- Assignment
Count the lines below that contain the word "computer". Give only the number.
Entries provided Start Marker
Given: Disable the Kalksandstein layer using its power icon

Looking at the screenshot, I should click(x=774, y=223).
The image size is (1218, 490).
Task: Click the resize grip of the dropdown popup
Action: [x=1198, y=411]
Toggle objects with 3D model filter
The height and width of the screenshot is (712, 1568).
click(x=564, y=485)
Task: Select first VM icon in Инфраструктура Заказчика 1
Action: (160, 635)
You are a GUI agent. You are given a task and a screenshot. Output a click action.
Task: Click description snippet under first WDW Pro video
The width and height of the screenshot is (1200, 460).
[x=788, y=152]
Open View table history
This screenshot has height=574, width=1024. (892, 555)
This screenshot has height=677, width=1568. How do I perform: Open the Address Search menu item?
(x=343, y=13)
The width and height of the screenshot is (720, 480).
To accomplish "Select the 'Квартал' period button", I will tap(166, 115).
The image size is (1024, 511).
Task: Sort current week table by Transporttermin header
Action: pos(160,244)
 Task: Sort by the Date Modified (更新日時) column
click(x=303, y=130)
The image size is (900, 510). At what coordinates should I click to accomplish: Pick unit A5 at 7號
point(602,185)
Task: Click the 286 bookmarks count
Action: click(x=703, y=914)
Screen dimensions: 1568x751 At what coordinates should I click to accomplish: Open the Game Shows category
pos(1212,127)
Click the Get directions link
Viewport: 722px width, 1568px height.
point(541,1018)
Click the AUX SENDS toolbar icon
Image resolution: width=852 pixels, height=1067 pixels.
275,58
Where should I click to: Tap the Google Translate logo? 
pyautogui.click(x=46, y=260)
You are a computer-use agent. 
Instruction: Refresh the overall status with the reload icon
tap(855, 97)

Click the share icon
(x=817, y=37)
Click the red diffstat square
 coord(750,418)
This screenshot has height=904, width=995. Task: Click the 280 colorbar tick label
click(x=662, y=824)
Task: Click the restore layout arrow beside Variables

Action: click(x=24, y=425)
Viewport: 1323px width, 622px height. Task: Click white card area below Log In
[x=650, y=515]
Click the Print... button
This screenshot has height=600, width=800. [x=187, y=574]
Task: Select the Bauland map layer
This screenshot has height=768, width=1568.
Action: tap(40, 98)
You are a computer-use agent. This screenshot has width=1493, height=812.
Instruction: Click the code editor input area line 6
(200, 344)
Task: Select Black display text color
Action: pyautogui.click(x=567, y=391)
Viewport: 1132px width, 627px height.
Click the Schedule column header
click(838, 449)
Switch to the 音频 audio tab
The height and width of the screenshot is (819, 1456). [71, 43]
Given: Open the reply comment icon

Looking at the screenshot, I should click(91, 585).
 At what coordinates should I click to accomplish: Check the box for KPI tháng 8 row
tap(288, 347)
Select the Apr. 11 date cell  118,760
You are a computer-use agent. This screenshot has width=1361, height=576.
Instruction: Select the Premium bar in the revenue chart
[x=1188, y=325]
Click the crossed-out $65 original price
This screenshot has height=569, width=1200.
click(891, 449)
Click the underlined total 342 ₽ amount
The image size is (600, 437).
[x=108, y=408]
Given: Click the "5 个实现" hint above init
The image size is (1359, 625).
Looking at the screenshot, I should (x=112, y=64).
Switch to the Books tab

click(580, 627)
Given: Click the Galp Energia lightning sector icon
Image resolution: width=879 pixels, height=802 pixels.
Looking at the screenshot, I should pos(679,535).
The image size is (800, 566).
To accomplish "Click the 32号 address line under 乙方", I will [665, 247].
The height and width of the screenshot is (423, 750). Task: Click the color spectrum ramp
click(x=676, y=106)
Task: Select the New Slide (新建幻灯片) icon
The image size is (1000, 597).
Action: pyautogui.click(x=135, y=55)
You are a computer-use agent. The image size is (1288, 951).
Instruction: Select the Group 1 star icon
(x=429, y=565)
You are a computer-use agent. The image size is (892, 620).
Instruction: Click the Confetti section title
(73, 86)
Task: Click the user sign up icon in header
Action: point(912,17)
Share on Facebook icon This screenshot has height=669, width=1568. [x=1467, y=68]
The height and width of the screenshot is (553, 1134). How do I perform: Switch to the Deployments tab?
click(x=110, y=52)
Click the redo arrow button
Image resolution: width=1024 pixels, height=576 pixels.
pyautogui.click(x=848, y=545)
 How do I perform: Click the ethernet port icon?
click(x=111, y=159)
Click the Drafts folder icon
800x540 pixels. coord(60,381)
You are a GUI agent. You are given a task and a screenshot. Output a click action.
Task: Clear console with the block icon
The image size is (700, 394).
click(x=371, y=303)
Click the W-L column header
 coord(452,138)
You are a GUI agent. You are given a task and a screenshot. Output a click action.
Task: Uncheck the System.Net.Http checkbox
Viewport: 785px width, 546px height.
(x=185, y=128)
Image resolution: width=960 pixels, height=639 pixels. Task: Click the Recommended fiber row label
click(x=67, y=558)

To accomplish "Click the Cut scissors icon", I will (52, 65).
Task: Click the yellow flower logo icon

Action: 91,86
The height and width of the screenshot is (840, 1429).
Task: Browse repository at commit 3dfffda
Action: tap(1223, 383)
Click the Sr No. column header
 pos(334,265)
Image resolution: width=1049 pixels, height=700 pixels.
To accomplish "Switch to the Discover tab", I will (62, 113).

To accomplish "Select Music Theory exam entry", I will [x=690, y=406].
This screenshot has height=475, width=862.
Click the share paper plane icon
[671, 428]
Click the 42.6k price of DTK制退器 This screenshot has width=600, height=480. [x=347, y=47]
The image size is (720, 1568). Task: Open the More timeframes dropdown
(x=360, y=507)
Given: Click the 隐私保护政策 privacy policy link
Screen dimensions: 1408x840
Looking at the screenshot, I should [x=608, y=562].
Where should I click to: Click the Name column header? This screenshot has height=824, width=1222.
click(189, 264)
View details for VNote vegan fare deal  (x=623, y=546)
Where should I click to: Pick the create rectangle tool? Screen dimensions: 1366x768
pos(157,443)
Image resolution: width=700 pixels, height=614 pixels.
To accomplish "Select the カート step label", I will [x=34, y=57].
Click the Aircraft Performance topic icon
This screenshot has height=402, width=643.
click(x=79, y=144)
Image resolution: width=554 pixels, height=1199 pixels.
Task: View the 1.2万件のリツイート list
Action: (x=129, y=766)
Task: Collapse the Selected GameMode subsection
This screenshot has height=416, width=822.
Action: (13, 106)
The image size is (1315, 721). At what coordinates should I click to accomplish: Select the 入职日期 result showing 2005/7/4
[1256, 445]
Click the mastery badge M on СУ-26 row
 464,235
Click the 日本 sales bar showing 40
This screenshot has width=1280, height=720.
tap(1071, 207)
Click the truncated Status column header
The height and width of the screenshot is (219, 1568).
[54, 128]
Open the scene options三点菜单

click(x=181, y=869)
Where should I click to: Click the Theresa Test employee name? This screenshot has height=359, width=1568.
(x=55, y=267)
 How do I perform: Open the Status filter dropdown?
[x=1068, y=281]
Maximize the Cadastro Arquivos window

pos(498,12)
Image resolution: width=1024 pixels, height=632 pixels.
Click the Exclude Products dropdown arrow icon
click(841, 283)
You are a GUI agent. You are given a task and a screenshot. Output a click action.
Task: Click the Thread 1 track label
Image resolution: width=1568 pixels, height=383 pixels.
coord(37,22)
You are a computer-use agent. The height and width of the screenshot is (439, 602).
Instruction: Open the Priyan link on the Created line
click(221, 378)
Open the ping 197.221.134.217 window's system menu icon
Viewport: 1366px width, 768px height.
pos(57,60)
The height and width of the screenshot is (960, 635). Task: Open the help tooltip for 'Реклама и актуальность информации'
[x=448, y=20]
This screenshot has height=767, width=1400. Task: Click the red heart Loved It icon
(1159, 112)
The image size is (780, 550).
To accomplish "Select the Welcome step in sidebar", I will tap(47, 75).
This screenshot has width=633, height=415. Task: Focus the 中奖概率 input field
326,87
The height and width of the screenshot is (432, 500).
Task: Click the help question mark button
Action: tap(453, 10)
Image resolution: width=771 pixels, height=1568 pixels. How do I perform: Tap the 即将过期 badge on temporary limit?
Entries provided End Marker
- Solution to the problem
6